Sie konnte seine Miene nicht deuten, aber entdeckte darin eine seltsame Mischung aus Hitze, Erregung und … Freundlichkeit? Carrie war verwirrt und wieder schrecklich verängstigt. Wenn Carlos hier irgendwelche Psychospielchen mit ihr trieb, dann hatte er längst gewonnen – und zwar mit links.

„Nimm sie doch einfach, Mann“, beschwor Bürstenhaarschnitt ihn. „Du willst es doch.“

„Schon, aber die entscheidende Frage lautet: Will sie es auch?“

„Wenn du es versuchst, bring ich dich um“, flüsterte Carrie.

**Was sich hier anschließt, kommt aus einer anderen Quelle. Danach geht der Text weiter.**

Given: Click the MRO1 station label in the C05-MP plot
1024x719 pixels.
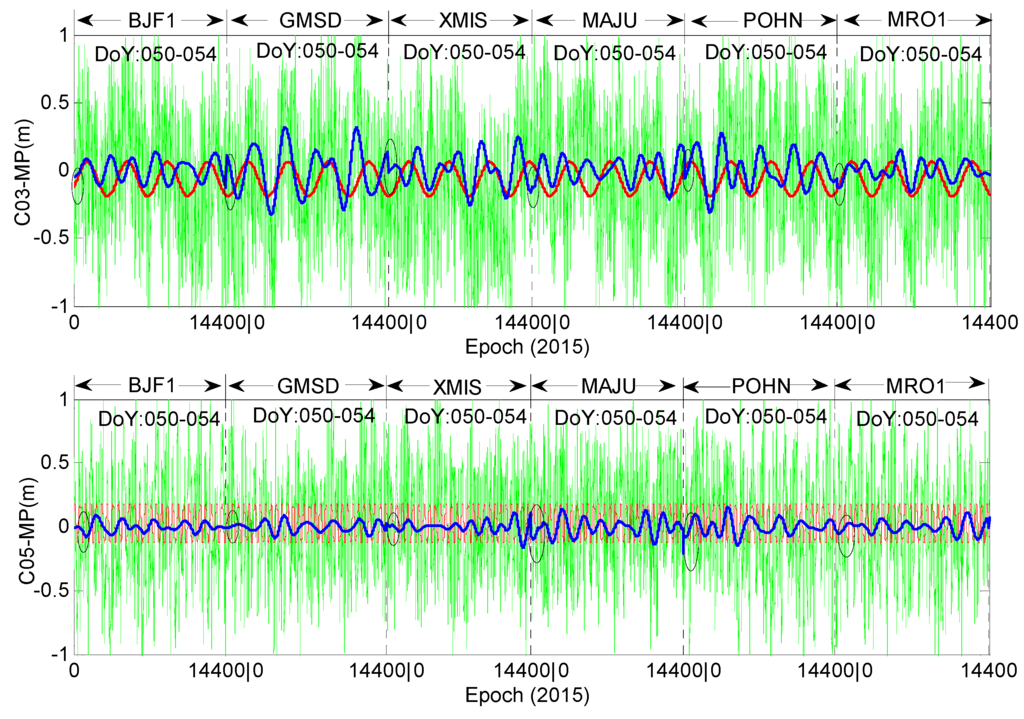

„Im Gegensatz zu dir“, meinte Carlos zu Bürstenhaarschnitt, „erkenne ich ein Nein, wenn ich ein Nein höre. Und das klang mir ganz entschieden nach einem Nein.“ Er wandte sich an Carrie: „Steig jetzt bitte in den Kofferraum.“

Aber das konnte sie nicht. Sie konnte sich nicht rühren. Sosehr sie sich auch wünschte, Bürstenhaarschnitt und Carlos endlich loszuwerden: Carrie konnte sich nicht dazu überwinden, in diesen winzigen, dunklen, stickigen Kofferraum zu steigen. Schuld daran war noch nicht einmal in erster Linie ihre Klaustrophobie. Seit Kindertagen hatte sie Angst davor, in einem Schrank oder in der winzigen Toilette des Campingwagens ihrer Eltern eingesperrt zu sein. Himmel noch mal, in ein paar Stunden ging die Sonne auf – und spätestens dann wurde dieser Kofferraum zu einem Backofen. Sie würde darin gegart werden. Dehydrieren. Ihre Körpertemperatur würde in die Höhe schnellen, und in wenigen Stunden wäre sie tot.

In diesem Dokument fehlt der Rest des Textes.